Já a bela brasileira Priscila Machado, 25 anos, prefere não mudar hábitos e cuidados em cima da hora. “Por enquanto estou mantendo os mesmos cuidados que venho tendo, mas intensifiquei algumas coisas. Tenho bebido muita água e estou tentando dormir mais para no dia estar com bastante ânimo porque o dia vai ser bastante longo”, conta.
A Miss Nicarágua, Adriana Don, 24 anos, também dedica tempo para deixar o cabelo e a pele sempre em dia. "Eu cuido muito da minha pele, uso muito hidratante. O cabelo precisa ser hidratado, especialmente porque você precisa usar muitos produtos de cabelo [como spray]. Todo mundo tem sua própria rotina de beleza. O que funciona para mim provavelmente não funciona para você", diz.
A candidata francesa, Laury Thilleman, 20 anos, disse que para ser miss tem de "ser bonita, ter corpo bonito, rosto bonito, estar sempre sorrindo, ser espontânea e sociável com as pessoas". Para ser eleita a mais bonita da França, ela disse que hidrata o corpo e o rosto "todas as manhãs e todas as noites."
Na próxima segunda-feira (12), noite do concurso, 89 candidatas desfilarão em trajes de gala e banho em busca do título de mulher mais bonita do planeta. A final do Miss Universo 2011 ocorrerá no Credicard Hall, em São Paulo. De acordo com a organização, 15 finalistas já foram escolhidas, na noite de quinta-feira (8).
'Miss personalidade'
Além de medidas perfeitas e sorrisos constantes, as candidatas ao posto de Miss Universo acreditam que a vencedora precisa ser mais do que bela. Questionadas sobre qual a característica mais importante para a dona do título, as misses foram unânimes em destacar a personalidade e a humildade.

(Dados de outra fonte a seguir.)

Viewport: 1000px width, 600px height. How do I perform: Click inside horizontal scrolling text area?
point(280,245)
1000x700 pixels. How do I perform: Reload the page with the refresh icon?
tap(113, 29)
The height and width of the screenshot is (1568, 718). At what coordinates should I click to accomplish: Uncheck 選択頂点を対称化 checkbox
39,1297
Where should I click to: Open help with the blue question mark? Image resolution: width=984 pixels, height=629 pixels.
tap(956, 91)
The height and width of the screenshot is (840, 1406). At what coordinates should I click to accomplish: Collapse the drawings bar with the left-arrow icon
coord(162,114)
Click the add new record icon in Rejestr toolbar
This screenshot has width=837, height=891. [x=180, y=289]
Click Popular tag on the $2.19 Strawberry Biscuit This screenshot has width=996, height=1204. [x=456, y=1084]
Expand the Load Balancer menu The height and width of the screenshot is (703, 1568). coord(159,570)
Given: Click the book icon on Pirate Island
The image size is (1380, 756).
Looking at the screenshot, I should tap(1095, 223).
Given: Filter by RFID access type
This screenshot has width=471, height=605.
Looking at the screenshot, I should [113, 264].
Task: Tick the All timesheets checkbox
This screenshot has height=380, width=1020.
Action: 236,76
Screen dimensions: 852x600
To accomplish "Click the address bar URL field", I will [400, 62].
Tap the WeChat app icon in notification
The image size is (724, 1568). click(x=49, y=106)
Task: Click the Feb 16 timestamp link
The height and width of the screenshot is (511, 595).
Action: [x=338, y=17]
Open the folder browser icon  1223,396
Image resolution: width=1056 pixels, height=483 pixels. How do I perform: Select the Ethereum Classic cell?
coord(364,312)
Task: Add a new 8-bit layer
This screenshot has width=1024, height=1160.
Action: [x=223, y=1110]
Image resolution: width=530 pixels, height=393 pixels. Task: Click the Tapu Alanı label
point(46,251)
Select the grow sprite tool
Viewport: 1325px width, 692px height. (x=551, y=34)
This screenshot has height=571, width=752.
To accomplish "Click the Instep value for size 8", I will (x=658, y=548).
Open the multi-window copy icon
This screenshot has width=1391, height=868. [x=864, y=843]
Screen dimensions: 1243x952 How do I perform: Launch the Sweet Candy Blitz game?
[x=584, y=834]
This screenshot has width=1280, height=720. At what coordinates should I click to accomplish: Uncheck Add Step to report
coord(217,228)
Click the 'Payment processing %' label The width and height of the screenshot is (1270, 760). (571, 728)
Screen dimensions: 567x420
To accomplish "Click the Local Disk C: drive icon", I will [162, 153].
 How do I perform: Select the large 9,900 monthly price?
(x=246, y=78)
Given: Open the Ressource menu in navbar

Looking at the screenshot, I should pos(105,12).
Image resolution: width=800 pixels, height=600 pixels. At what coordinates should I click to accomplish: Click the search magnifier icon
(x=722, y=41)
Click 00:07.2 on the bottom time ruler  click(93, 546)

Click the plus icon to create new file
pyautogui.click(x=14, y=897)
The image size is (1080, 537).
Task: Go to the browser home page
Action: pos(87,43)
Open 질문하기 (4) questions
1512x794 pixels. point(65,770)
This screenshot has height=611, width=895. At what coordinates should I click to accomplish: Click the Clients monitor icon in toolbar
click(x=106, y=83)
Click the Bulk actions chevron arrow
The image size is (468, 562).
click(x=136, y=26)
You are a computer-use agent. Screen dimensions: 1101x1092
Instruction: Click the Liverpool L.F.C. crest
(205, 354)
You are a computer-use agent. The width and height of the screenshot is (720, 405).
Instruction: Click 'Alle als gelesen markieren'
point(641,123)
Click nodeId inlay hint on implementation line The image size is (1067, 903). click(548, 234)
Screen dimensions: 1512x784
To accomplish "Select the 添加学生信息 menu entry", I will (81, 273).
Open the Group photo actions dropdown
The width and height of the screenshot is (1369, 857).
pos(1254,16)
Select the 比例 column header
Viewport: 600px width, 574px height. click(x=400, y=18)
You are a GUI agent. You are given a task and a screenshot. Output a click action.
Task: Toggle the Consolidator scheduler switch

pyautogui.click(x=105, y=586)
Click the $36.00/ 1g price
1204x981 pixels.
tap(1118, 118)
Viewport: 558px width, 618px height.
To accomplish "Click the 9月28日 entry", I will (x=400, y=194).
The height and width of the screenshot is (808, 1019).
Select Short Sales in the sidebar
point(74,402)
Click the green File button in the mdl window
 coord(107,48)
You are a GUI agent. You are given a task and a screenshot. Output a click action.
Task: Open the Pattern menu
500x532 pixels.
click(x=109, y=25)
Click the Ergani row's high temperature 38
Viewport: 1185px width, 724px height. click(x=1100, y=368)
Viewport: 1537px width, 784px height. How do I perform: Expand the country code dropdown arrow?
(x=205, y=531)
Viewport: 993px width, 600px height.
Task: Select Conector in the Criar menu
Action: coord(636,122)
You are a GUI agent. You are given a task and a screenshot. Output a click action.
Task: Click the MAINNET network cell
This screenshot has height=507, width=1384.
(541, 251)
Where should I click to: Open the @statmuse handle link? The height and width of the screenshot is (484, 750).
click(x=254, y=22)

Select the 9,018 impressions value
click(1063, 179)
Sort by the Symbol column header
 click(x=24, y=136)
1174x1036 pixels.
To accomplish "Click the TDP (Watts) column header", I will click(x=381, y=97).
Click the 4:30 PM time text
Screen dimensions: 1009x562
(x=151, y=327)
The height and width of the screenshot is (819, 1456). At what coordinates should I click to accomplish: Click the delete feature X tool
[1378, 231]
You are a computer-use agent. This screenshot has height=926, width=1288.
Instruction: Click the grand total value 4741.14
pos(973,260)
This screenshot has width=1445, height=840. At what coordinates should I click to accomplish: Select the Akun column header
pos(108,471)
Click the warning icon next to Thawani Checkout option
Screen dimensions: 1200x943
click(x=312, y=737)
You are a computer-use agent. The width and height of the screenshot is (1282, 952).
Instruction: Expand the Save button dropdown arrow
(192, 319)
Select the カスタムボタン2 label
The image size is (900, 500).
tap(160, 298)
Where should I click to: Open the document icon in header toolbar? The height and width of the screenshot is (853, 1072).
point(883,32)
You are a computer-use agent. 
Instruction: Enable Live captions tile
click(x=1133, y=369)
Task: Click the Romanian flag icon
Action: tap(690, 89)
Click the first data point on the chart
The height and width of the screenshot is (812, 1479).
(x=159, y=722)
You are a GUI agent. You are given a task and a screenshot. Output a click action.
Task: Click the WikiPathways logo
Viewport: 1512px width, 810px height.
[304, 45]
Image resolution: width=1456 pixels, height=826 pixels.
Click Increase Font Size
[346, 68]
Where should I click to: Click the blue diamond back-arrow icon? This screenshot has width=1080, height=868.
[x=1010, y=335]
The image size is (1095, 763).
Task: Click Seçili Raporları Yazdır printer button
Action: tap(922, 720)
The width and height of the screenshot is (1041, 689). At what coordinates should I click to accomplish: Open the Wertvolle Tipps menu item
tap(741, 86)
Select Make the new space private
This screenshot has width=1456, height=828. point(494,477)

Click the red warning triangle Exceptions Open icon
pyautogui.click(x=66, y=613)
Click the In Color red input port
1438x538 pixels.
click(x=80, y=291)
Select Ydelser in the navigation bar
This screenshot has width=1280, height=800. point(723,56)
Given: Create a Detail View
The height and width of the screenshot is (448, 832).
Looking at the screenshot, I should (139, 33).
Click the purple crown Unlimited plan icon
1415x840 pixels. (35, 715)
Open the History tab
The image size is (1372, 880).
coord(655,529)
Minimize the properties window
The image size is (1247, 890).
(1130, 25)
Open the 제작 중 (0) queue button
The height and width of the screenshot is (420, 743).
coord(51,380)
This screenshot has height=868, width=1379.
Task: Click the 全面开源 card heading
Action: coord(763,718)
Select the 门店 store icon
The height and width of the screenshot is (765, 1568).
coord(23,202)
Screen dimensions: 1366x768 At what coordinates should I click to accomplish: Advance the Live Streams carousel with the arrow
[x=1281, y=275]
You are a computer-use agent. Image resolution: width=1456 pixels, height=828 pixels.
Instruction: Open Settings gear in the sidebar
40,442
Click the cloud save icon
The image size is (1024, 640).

"A principal característica de uma Miss Universo com certeza é a personalidade. Ela tem que ter uma personalidade muito forte para fazer as escolhas certas durante o reinado e para levar ao mundo inteiro a imagem de um exemplo de cidadã e de mulher", diz a brasileira Priscila.
Para a Miss Venezuela, Vanessa Gonçalves, 25 anos, a faixa deve ser encarada como um trabalho. "O mais importante para ser Miss Universo é desfrutar do que se faz e ser madura o suficiente para assumir o título como um trabalho. Muita gente pensa que é só estar bonita, mas não é assim. Temos que ter muita responsabilidade."
"Uma Miss Universo não é apenas uma linda menina. Ela tem que ser bonita por fora, mas precisa ter um coração grande e precisa estar aberta a outras pessoas", afirma a Miss Ucrânia, Olesia Stefanko, 23 anos.
A Miss Bolívia Olivia Pinheiro, 27 anos, acredita que o título represente uma ferramenta para trabalhar pelo próximo. "Sinto que uma Miss Universo é uma pessoa pública, que deve utilizar sua voz para se expressar ao mundo inteiro, e usar essa ferramenta para trabalhar pelo bem social."
A mexicana Karin Ontiveros, 23 anos, destaca a necessidade de estar disposta a aprender. "Eu acho que ser humilde é o mais importante, amar o que fazemos e trabalhar duro por isso." .A colombiana Catalina Robayo, 22 anos, disse que a miss precisa ser autêntica e vencer pelos próprios méritos, pelo caráter. "O mais importante é ganhar como a pessoa é e não como outra pessoa".